METABOLIC RE-PROGRAMING MEDIATES BIDIRECTIONAL SHIFT BETWEEN TRANSCRIPTIONAL SUBCLASSES AND DRIVES TUMOR HETEROGENEITY

The highly heterogeneous nature of malignant brain tumors maintains limited response to therapy and unfavorable clinical prognosis. The underlying molecular mechanisms of transcriptional re-programing that drive tumor heterogeneity are in the focus of research. This study reported an adaptive mechanism of malignant glioma in various metabolic environments, which potently drives transcriptional re-programming and tumor heterogeneity. In a first step, multiple biopsies (total n=138) were obtained from three de-novo glioblastoma multiforme patients and underwent a metabolic and transcriptional profiling. A metabolic landscape was explored marked by varying stages of hypoxia and creatine enrichment with a strong correlation to specific local transcriptional pattern. In the presence of environmental enriched creatine and GABA, the proneural expression subtype was mainly observed where lactate was found to be highly associated with the mesenchymal phenotype. In a second step, patient derived glioblastoma stem-like cells (GSC) were obtained and cultured in either hypoxia, creatine- supplemented or combined conditions for 24h and 48h.
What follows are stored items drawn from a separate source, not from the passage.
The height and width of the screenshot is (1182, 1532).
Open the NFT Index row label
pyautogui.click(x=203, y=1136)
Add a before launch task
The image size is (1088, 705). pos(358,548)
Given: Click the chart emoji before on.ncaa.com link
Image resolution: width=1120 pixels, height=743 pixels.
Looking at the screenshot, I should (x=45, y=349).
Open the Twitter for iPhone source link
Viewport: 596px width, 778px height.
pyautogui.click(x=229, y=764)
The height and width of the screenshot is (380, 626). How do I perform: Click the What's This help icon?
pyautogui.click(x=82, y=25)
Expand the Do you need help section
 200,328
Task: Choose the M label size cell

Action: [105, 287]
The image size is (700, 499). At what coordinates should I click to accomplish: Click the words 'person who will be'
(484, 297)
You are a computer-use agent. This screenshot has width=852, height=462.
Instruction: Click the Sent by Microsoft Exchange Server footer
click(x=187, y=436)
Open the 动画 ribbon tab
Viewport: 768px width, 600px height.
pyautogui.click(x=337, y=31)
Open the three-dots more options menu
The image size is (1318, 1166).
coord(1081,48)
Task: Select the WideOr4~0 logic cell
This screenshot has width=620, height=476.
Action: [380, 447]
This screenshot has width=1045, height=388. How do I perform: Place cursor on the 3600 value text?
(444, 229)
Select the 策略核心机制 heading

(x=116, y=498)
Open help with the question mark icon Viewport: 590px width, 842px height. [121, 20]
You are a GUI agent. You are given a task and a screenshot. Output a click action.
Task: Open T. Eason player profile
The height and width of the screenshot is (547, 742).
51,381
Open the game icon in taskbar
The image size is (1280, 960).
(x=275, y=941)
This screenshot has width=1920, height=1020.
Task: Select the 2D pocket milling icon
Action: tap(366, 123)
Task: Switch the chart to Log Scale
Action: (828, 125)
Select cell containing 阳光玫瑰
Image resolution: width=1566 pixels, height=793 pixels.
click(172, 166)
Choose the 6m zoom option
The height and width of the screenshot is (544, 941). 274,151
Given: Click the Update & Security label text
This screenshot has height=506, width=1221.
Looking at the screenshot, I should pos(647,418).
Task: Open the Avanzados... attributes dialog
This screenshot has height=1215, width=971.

This environmental cell-model showed a synergistic effect of up-regulating the GABA signaling and a simultaneous inhibition of HIF signaling in a creatine-supplemented environment. This affected the transcriptional landscape with a shift toward a proneural subtype expression followed by a slowing of cell migration and proliferation. These findings were verified by additional HIF and GABA inhibition, which partially rescued the proneural shift. In a heterogeneous tumor, different stages of hypoxia and environmental creatine enrichment were observed, which required a permanent adaptation of the tumor to varying environmental conditions. These findings suggest that metabolic adaptation plays a major role in transcriptional heterogeneity of malignant brain tumors. Exploiting or targeting metabolic adaption could potentially serve as a future therapeutic option for malignant brain tumors.